John sees his son stiffen at the implied rebuke. It’s harsher than he means to be, than he wants to be, but he’s never coddled the boys, isn’t about to start. And right now that’s not what Dean needs.
“Don’t know what’s gotten into you,” John lies softly.
Because he does know. He remembers what it was like when the rest of the world faded to vague shadows, when Mary first became his sun and moon and stars above. In moments of idle fantasy, when he’d pretend he'd dreamed Mary’s death, he’d wished something like that for his sons.
Now he just wishes Dean had never met her.
He’s seen his son hurt. Cut and bruised and ripped open by the reality of other people’s nightmares. But only once before has John seen him broken, and he’d vowed then that he wouldn’t allow it to happen again.
Only he hadn’t let Dean in on that particular vow. Dean fell for her, hard and fast and all the way down until he hit bottom.

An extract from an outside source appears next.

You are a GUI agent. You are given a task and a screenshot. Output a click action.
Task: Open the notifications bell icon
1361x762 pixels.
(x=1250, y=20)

John doesn’t know what happened between them, only knows the results. Dean’s reactions fucked, his timing gone all to hell, his focus all over the goddamn place. She’d almost got his boy killed.
He swallows down the bile that rises in his throat at that thought and tightens his grip on the steering wheel.
“Can’t afford to let yourself get distracted, son.”
Dean shifts in the passenger seat, a low grunt the only concession to the pain that must be radiating down his arm by now. They’re gonna have to stop soon and take care of that shoulder, otherwise it’s gonna seize up and Dean’ll be in worse shape than he already is.
“We’ll stop and get you patched up, kid,” he says softly, dropping his hand onto Dean’s good arm, squeezing lightly. “Put this all behind you, okay?”
Dean nods, and if his eyes shine a little too brightly in the glow from the passing truck, well John sure as hell isn’t going to mention it.